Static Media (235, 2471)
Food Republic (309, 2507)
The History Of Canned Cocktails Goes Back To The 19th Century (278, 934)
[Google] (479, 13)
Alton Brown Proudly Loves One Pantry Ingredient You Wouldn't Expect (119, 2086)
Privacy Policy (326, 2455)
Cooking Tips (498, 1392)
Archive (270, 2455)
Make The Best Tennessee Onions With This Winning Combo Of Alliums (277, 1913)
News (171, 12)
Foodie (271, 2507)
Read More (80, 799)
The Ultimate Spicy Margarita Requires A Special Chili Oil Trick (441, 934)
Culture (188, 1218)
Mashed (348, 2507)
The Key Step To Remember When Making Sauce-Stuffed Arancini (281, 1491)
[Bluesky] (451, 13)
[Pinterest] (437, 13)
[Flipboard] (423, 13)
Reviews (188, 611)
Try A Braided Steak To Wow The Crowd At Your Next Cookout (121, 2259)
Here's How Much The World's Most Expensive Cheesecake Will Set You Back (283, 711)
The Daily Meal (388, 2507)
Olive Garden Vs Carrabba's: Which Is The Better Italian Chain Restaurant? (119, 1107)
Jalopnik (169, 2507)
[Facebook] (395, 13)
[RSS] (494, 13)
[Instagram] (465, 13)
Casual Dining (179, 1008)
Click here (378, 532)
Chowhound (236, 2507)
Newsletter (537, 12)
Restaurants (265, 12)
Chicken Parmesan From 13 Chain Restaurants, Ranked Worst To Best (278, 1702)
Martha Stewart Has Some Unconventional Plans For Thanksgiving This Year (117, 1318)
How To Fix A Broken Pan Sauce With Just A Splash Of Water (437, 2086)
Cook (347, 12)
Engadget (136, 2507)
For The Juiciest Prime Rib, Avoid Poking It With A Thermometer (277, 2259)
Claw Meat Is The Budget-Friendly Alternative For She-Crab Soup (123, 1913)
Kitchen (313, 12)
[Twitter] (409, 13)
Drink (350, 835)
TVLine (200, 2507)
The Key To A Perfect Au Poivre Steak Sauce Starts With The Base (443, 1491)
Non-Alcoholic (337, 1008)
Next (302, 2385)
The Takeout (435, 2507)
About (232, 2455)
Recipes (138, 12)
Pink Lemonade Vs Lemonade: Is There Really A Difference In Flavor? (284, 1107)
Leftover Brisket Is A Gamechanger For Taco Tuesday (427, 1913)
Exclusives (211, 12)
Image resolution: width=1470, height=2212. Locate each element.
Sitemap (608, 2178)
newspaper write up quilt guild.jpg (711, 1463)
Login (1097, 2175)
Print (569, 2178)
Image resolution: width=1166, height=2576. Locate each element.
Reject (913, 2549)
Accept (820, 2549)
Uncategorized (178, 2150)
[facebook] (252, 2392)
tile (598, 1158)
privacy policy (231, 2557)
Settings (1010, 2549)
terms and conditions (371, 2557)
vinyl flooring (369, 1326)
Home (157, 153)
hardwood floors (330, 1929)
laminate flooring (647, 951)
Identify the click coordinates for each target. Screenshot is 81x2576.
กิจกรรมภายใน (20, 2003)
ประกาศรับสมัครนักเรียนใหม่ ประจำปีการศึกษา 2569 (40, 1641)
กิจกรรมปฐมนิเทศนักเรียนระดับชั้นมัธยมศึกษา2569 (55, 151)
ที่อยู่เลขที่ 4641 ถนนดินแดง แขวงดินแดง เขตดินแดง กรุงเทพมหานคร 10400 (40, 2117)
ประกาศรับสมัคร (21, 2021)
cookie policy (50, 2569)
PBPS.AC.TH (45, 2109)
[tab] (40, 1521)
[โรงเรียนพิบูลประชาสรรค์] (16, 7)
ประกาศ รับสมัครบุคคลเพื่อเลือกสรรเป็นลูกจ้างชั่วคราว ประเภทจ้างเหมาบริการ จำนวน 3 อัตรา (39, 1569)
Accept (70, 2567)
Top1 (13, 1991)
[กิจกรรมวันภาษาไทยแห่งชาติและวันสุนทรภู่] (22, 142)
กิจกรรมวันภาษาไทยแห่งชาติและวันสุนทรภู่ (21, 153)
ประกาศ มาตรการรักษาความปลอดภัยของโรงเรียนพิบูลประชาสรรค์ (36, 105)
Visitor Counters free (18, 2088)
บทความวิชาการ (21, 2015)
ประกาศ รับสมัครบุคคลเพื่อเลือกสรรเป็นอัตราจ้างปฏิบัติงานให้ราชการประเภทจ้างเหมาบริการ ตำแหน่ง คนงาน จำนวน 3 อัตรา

════

Your response should hold the lines from the first line of the entries above through the line with "Click here (378, 532)", each retyped exactly, and nothing else.

● SOLUTION FOR THIS EXERCISE:
Static Media (235, 2471)
Food Republic (309, 2507)
The History Of Canned Cocktails Goes Back To The 19th Century (278, 934)
[Google] (479, 13)
Alton Brown Proudly Loves One Pantry Ingredient You Wouldn't Expect (119, 2086)
Privacy Policy (326, 2455)
Cooking Tips (498, 1392)
Archive (270, 2455)
Make The Best Tennessee Onions With This Winning Combo Of Alliums (277, 1913)
News (171, 12)
Foodie (271, 2507)
Read More (80, 799)
The Ultimate Spicy Margarita Requires A Special Chili Oil Trick (441, 934)
Culture (188, 1218)
Mashed (348, 2507)
The Key Step To Remember When Making Sauce-Stuffed Arancini (281, 1491)
[Bluesky] (451, 13)
[Pinterest] (437, 13)
[Flipboard] (423, 13)
Reviews (188, 611)
Try A Braided Steak To Wow The Crowd At Your Next Cookout (121, 2259)
Here's How Much The World's Most Expensive Cheesecake Will Set You Back (283, 711)
The Daily Meal (388, 2507)
Olive Garden Vs Carrabba's: Which Is The Better Italian Chain Restaurant? (119, 1107)
Jalopnik (169, 2507)
[Facebook] (395, 13)
[RSS] (494, 13)
[Instagram] (465, 13)
Casual Dining (179, 1008)
Click here (378, 532)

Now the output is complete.